* _Goal of the exercise_
Which lines in the data below contain the word "Мисс"? Return each of them.
[Opening Entries supplied section]
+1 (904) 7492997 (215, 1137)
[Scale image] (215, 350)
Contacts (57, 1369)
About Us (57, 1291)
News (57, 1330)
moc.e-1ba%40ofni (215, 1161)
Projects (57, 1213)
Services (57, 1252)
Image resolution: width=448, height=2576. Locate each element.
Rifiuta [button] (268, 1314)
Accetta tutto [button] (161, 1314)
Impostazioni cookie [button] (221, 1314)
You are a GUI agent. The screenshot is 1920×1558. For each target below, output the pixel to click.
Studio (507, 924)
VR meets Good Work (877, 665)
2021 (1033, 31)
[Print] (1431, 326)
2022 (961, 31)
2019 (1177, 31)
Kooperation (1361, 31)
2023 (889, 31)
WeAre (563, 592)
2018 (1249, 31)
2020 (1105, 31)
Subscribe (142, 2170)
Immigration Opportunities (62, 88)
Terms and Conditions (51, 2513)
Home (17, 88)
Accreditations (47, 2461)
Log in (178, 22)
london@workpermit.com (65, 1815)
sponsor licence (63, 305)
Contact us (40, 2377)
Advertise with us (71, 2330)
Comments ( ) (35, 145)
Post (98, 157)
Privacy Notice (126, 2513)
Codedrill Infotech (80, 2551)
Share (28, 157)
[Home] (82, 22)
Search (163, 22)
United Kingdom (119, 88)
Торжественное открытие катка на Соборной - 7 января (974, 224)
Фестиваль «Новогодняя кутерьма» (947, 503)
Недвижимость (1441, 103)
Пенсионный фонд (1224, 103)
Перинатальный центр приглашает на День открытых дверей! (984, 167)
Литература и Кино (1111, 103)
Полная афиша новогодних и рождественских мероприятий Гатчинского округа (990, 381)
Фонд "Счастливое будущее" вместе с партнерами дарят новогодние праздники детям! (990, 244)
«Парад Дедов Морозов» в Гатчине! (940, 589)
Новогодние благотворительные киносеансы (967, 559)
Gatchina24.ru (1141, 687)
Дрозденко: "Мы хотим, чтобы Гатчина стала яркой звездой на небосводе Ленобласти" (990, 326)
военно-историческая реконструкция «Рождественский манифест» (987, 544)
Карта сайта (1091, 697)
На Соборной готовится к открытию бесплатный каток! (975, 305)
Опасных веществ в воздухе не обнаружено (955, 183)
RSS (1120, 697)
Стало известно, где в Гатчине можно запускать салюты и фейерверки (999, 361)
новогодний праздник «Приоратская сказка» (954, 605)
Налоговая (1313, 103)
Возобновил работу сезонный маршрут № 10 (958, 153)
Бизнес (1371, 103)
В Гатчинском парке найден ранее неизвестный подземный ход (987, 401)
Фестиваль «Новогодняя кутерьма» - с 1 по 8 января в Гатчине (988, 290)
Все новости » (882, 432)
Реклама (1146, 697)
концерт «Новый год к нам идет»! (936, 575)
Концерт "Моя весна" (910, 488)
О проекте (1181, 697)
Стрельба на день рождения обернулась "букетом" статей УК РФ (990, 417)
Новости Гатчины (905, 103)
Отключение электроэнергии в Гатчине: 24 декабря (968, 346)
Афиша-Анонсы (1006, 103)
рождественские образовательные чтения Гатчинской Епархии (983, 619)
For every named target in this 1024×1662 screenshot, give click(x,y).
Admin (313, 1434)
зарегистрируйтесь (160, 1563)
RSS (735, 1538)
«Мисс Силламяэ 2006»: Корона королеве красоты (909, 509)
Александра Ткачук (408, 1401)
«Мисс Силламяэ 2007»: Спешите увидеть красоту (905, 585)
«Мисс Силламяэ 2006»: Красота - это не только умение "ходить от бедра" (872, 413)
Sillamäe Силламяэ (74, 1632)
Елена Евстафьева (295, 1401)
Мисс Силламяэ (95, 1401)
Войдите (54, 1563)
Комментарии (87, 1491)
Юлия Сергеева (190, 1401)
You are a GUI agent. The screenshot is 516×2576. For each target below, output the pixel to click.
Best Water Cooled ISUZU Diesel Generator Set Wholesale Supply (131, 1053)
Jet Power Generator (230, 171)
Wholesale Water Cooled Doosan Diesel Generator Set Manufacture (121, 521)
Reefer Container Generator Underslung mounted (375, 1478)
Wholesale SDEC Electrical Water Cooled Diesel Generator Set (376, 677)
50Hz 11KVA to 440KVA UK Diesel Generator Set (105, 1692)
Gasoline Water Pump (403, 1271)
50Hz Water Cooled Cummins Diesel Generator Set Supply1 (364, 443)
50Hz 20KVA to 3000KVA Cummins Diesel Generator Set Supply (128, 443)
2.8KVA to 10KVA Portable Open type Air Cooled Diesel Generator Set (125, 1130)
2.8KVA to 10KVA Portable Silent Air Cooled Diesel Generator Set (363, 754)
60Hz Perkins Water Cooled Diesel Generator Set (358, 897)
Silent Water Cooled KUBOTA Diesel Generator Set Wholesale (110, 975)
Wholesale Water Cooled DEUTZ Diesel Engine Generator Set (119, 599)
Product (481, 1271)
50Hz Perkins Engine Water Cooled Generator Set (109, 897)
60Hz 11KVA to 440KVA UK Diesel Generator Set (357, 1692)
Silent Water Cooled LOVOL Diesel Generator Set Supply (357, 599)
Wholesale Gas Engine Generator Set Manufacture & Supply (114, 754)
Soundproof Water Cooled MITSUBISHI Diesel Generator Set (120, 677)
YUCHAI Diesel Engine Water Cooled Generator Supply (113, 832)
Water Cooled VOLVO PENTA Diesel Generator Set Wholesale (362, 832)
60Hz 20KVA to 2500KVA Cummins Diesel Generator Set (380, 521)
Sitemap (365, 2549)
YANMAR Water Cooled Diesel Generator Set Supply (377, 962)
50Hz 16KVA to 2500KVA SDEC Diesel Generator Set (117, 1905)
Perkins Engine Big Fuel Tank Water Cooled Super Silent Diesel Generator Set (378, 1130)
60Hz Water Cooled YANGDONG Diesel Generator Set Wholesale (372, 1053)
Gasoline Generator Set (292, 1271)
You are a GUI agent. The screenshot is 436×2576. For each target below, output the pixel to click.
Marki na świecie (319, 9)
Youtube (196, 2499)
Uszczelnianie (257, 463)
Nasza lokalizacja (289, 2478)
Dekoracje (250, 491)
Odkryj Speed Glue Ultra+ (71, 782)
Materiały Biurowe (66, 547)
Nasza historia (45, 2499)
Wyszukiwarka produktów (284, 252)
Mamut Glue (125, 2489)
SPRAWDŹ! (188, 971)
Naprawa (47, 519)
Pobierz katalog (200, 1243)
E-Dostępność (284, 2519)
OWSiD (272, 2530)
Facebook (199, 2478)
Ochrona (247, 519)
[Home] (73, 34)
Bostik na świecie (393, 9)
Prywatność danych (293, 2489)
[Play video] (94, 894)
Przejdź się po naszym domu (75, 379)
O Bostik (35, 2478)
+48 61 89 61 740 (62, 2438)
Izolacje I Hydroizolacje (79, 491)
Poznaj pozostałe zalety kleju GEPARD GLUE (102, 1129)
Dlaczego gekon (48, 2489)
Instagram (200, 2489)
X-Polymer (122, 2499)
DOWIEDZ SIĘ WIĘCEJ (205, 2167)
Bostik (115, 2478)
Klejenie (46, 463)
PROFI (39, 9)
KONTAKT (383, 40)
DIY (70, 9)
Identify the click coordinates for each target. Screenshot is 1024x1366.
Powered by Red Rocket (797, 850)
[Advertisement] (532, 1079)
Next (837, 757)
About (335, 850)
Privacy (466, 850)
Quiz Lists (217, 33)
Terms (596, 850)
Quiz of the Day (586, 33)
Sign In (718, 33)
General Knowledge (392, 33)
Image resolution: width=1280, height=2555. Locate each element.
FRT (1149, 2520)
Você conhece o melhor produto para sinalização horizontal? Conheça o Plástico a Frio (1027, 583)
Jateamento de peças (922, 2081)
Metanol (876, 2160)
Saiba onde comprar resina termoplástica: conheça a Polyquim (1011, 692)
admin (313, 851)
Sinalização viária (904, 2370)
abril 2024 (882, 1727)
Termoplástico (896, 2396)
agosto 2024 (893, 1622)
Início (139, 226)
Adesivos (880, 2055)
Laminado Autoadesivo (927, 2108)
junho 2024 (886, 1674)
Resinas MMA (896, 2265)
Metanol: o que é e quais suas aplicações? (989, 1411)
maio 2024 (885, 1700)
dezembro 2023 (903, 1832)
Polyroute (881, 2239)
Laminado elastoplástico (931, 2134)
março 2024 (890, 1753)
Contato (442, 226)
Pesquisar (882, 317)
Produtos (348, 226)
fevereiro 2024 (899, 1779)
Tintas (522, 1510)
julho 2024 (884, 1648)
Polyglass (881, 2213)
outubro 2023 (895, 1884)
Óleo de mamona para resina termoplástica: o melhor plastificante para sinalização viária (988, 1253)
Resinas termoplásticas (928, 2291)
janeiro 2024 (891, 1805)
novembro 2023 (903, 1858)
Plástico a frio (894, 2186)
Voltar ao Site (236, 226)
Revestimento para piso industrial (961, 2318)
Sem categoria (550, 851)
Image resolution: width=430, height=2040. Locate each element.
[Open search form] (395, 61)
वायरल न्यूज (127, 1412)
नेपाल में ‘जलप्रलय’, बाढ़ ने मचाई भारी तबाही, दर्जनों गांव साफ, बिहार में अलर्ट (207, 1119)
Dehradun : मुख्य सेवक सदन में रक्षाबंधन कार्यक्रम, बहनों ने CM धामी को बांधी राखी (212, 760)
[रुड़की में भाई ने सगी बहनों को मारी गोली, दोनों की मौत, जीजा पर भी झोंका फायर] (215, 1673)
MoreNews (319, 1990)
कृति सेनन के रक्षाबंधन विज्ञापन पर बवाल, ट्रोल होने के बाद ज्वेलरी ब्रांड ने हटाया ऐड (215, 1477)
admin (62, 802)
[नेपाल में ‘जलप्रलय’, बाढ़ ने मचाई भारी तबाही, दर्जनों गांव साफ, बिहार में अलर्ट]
[Closing Entries supplied section]
* _Solved problem_
«Мисс Силламяэ 2006»: Корона королеве красоты (909, 509)
«Мисс Силламяэ 2007»: Спешите увидеть красоту (905, 585)
«Мисс Силламяэ 2006»: Красота - это не только умение "ходить от бедра" (872, 413)
Мисс Силламяэ (95, 1401)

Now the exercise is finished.